Neujahrswunsch: Mehr Demokratie wagen! Gleicher Zugang zum Recht für alle.

Verwaltungs- und Demokratiepaket für und mit Armutsbetroffenen: Sozialanwaltschaften, Rechtshilfefonds, Unterstützung von Selbsthilfe

(30.12.2014) "Mehr Demokratie wagen", wünscht sich die Armutskonferenz vom neuen Jahr 2015. "Bei Verwaltungsreform und Demokratiepaket dürfen diejenigen nicht vergessen werden, die eine gute Verwaltung und gleichen Zugang zum Recht - egal ob arm oder reich- am meisten brauchen", erinnert Sozialexperte Martin Schenk Regierung und Parlament. "Ein bürgerfreundliches und grundrechtsorientiertes unteres soziales Netz verbessert den Schutz vor Armut. Barrieren auf den Ämtern aber verlängern die Notsituation. Gerade bei AMS oder Sozialamt sind verbesserte Rechtschutzangebote dringend erforderlich. Sozialanwaltschaften analog zu den Patientenanwaltschaften können zum Beispiel Interessen- und Rechtschutz für Betroffene sein", so das österreichweite Netzwerk aus 41 sozialen, wissenschaftlichen und Selbsthilfe Organisationen. Modelle von Arbeitslosenanwaltschaften wurden bereits in Oberösterreich und Wien ausgearbeitet. "Zeit wäre jetzt, sie auch umzusetzen".

Sozialanwaltschaften: Unabhängige Kontrolle

"Besonders auf den Sozialämtern wird in zahlreichen Studien ein willkürlicher und bürgerunfreundlicher Vollzug festgestellt", so Schenk. In anderen Feldern des Wohlfahrtstaates haben sich Beschwerde- bzw. Kontrollstrukturen etabliert: zum Beispiel im Gesundheitssektor die Patientenanwaltschaft oder bei Heimen die Bewohnervertretung oder für geschlossene Einrichtungen die Kommissionen der Volksanwaltschaft. Am Arbeitsamt und am Sozialamt aber gibt es bis jetzt keine unabhängigen Kontrollinstanzen für Betroffene. Eine Möglichkeit wäre hier gegenüber dem AMS eine Arbeitslosenanwaltschaft einzusetzen, die die Rechte von Erwerbslosen wahrt und Missständen nachgeht. Was es jedenfalls braucht, sind unabhängige Stellen, die über eine beraterische Funktion hinaus den Charakter von "Rechtsdurchsetzungsagenturen" haben. Sie müssen der Ort sein, wo sich potentiell Anspruchsberechtigte vor einer Antragstellung über ihre Rechte informieren können, und wo sie später auch die Rechtmäßigkeit ihres Bescheids überprüfen lassen können. Diese Beratungs- und Rechtsdurchsetzungsagenturen müssen mit der Kompetenz ausgestattet sein, im Auftrag ihrer Klienten gegen Bescheide zu berufen.

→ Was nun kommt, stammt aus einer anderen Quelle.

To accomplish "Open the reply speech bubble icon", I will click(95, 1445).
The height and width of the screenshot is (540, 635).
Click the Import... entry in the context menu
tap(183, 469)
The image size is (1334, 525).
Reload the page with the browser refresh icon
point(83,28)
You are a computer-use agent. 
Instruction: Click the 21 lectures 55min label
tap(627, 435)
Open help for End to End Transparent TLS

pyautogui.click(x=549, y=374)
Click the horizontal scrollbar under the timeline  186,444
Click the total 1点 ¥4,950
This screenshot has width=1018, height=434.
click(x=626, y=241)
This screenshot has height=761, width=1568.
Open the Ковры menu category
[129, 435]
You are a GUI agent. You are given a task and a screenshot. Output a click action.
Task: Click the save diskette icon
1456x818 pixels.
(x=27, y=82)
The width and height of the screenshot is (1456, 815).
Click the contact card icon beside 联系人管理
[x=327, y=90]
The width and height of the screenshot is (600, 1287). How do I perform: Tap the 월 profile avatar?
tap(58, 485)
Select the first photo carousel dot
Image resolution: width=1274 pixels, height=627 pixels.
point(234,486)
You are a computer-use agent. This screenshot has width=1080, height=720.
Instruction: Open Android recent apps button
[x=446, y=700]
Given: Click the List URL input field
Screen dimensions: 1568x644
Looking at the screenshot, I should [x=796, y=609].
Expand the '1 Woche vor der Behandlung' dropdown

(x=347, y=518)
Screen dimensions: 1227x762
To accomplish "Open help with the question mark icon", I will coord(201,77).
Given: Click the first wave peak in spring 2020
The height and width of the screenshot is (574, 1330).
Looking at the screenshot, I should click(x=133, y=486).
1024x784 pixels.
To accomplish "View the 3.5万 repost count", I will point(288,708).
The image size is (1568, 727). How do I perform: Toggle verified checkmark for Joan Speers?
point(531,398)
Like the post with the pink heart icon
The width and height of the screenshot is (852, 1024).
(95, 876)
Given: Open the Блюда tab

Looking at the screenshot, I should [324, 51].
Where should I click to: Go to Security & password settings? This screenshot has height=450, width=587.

Benachteiligte kommen zu Wort: Selbstorganisation & Selbsthilfe

Große Herausforderungen finden sich auch bei Mitbestimmung und Partizipation Armutsbetroffener. Für eine bessere Bürgerbeteiligung müssen mit neuen Partizipationsprojekten besonders benachteiligte Bevölkerungsgruppen eingebunden werden. Da braucht es Instrumente und Verfahren, um diese Expertise auch in die politischen Entscheidungsstrukturen einfließen zu lassen: im Verwaltungsrat des AMS oder in Beratungsgremien für Minister oder in Strategieforen der Gesundheitsbehörden oder in Programmen der Gemeinden.
Sie können Einblicke und Lösungen erbringen, an die vorher nicht gedacht wurde. Sie beteiligen Bürgerinnen und Bürger aller Schichten, Einkommen und Herkunft an entscheidenden Fragen des Gemeinwesens. Nach diesem Vorbild können auch benachteiligte Bevölkerungsgruppen zu Wort kommen: Menschen mit Behinderungen, Armutsbetroffene, Erwerbslose, Pflegebedürftige und ihre Angehörigen. Die Unterstützung von Selbstorganisation und der Bildung von Selbsthilfegruppen ist hier aber zentrale Voraussetzung für Partizipation und Mitbestimmung. Daran mangelt es in Österreich hinten und vorne, so die Armutskonferenz abschließend.